Ah yes, the Blyatbox. I guess we’re going back to cold war era Russia where all their stuff is just worse blatantly reverse engineered copies of stuff from other countries. Makes sense, Putin for some reason has really had a hard-on for recreating cold war era Russia.
stuff is just worse blatantly reverse engineered copies
The reason they only had reverse-engineered copies is because the bigwigs at the CPSU decided that the workers didn’t need personal computers, despite the fact that all the computer research facilities in the USSR (of which there were plenty) recommended that they do.
If the USSR had thrown it’s weight behind personal computing we could have had some interesting shit.
People don’t realize that the USSR was actually ahead of the USA and Europe in certain fields they decided to put effort in…
Sure, when you can force the workforce to do a thing, that thing tends to get done.
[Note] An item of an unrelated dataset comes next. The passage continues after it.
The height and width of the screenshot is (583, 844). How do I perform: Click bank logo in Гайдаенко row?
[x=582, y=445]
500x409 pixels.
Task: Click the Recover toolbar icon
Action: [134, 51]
But they’ll probably do it slower than if they chose to do it. So other things will suffer if they force a certain initiative.
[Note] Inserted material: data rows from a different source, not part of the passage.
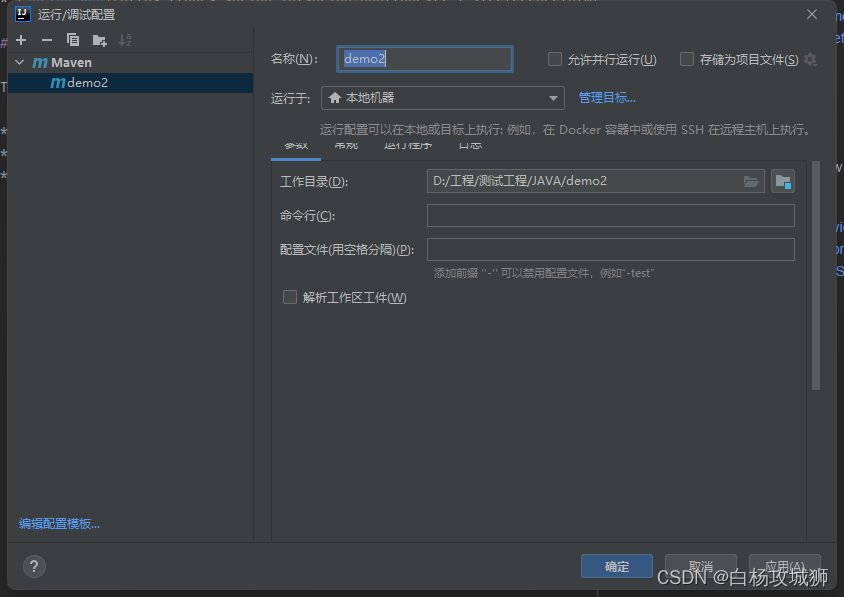The image size is (844, 597).
Task: Open the 运行于 target dropdown
Action: [553, 98]
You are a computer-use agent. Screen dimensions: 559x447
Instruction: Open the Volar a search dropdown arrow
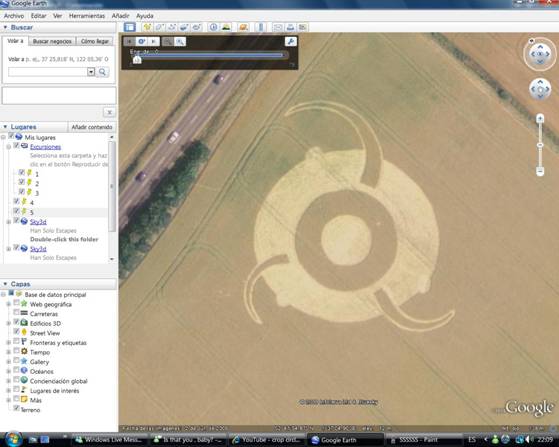(91, 72)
And that’s what we saw in the USSR. Certain initiatives progressed well (space program, nuclear program, etc), while others suffered (food production, basic manufacturing, etc).
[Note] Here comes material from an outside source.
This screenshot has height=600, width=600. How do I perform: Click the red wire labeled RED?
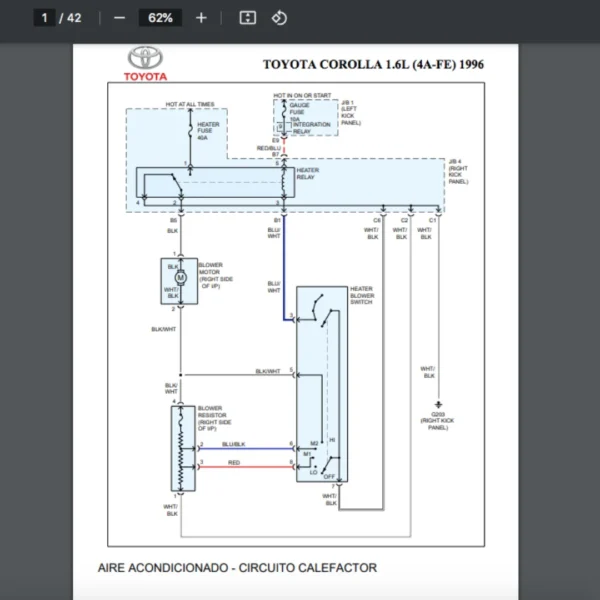(233, 464)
It’s not just that… thanks to the USSR we have technologies that wouldn’t have even existed if it was left up to the capitalists. Such as synthetic diamonds and… you know - anything and everything to do with space.
You underestimate how affordable or accessible a computer was in the eastern block. For reference, a color tv that is “mass produced” and didn’t need much expensive high tech parts would cost as much as you would earn in one year - if you manage to find one in a shop.
For a computer you needed to find keyboard, drive, monitor, software and the computer itself which would be at least equally expensive to a color tv.
All the chips had to be manufactured locally in the eastern block, because there was an embargo on western computer tech. RAM alone was 10x more expensive because the manufacturing process was very inefficient.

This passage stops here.